Bisnis.com, JAKARTA - Gencatan senjata Israel dan kelompok militan Palestina Jihad Islam mulai berlaku di Jalur Gaza setelah 3 hari pertempuran lintas perbatasan, yang dipicu oleh serangan udara Israel.
Sebelumnya, pejabat Mesir yang menengahi kesepakatan itu mengatakan bahwa gencatan senjata akan dimulai pada pukul 11.30 malam waktu setempat pada hari Minggu (7/8/2022).
Israel mengonfirmasi bahwa gencatan senjata akan dilakukan, tetapi memastikan akan merespons jika dilanggar. Jihad Islam juga membenarkan kesepakatan tersebut.
"Kami menghargai upaya Mesir yang telah dilakukan untuk mengakhiri agresi Israel terhadap rakyat kami," kata juru bicara Tareq Selmi seperti dikutip TheGuardian.com, Senin (8/8).
Kesepakatan itu setidaknya akan menghentikan sementara pertumpahan darah yang meletus di wilayah yang diblokade pada hari Jumat dengan Operasi Breaking Dawn “pre-emptive” Israel. Operasi itu dikatakan untuk menggagalkan dugaan serangan roket yang direncanakan oleh Jihad Islam Palestina.
Total sebanyak 36 warga Palestina, di antaranya 11 anak-anak serta anggota Jihad Islam, tewas dalam serangan pengeboman. Serangan itu juga melukai lebih dari 300 orang
Baca Juga
Lalu, 13 warga Israel dirawat di rumah sakit karena luka ringan setelah roket balasan ditembakkan ke perbatasan Gaza ke arah selatan negara itu.
Israel sendiri mengklaim sebuah roket yang ditembakkan oleh Jihad Islam telah menewaskan beberapa anak di Jabalia, Gaza utara, pada hari Sabtu. Jihad Islam belum mengomentari klaim tersebut, sedangkan kelompok Hamas, yang menguasai jalur tersebut, menyalahkan serangan itu pada Israel.
Insiden itu merupakan kekerasan terburuk antara gerilyawan Israel dan Palestina sejak perang 11 hari Mei lalu.
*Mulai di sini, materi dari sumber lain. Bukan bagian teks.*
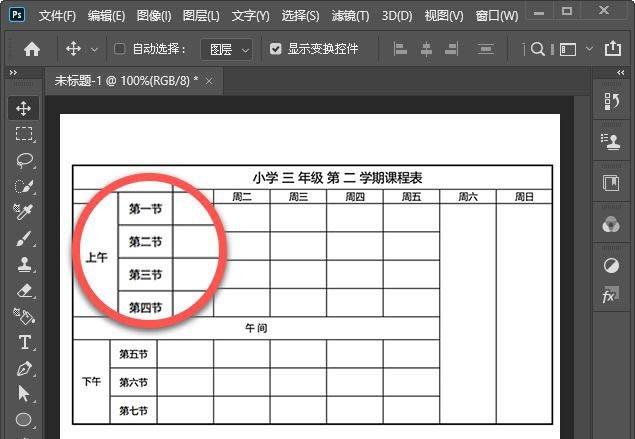Open the 图层 auto-select dropdown
The image size is (635, 439).
click(x=226, y=49)
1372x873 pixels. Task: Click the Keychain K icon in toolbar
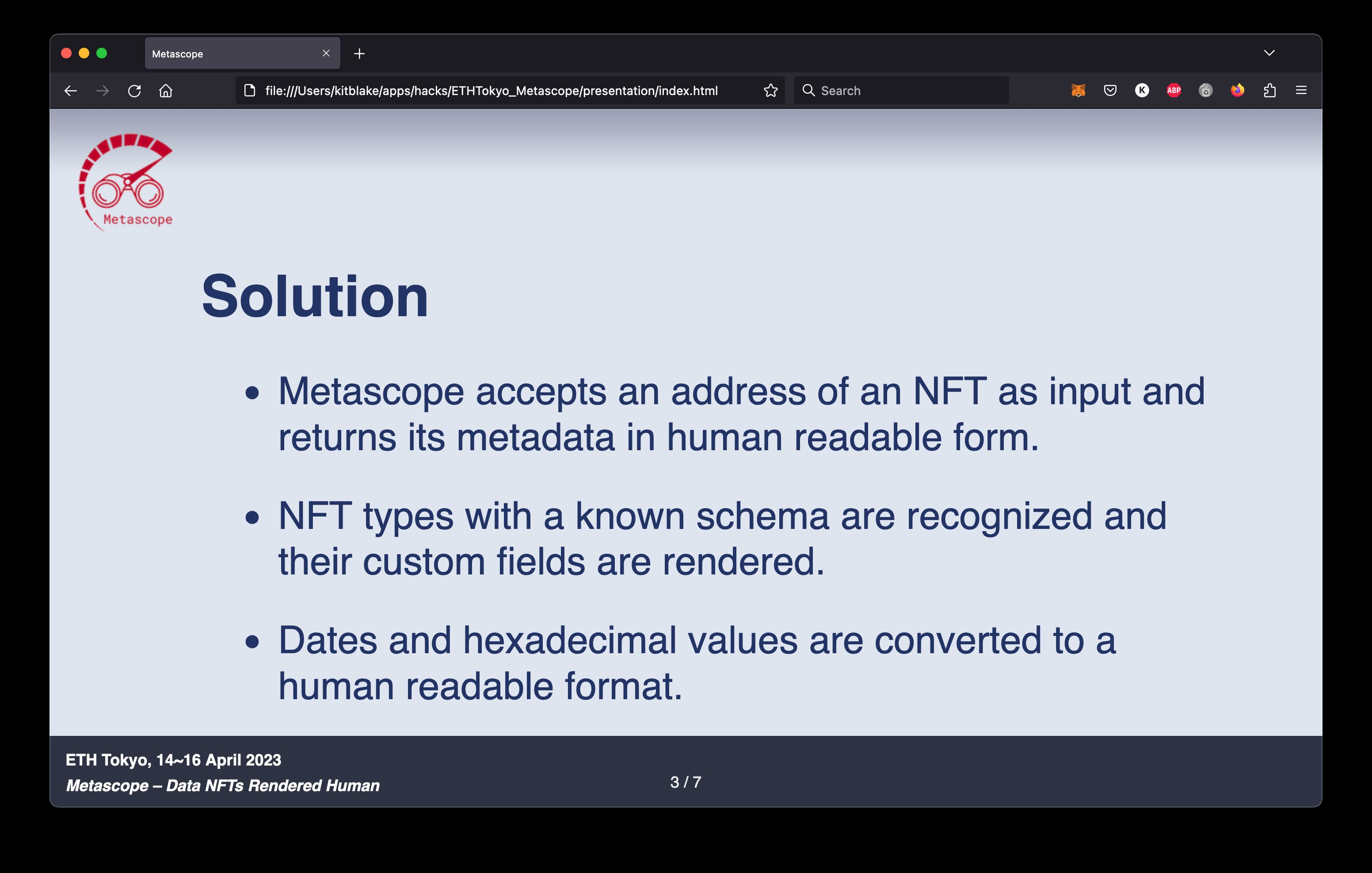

Pasukan Pertahanan Israel (IDF) telah memberi isyarat bahwa serangan itu seharusnya berlangsung sekitar seminggu.
Serangan Israel telah menimbulkan kerugian yang signifikan pada Jihad Islam dalam 3 hari terakhir, termasuk pembunuhan yang ditargetkan terhadap dua komandan senior.
Eskalasai konfrontasi masih bisa meningkat menjadi konflik skala penuh jika Hamas memutuskan untuk campur tangan.
Meski kedua kelompok itu bersekutu, tetapi Hamas belum sepenuhnya mengisi kembali persenjataan dan jaringan terowongannya sejak perang pada Mei lalu. Mereka pun menolak untuk ditarik ke dalam pertempuran.
Namun, semua pihak menyadari bahwa setiap jam yang berlalu meningkatkan risiko salah perhitungan atau eskalasi.
Tidak seperti Hamas, Jihad Islam tidak bertanggung jawab untuk menjalankan urusan sehari-hari di wilayah miskin itu. Akibatnya, faksi tersebut dipandang sebagai faksi perlawanan yang lebih militan sering bertindak secara independen dan terkadang melemahkan otoritas Hamas.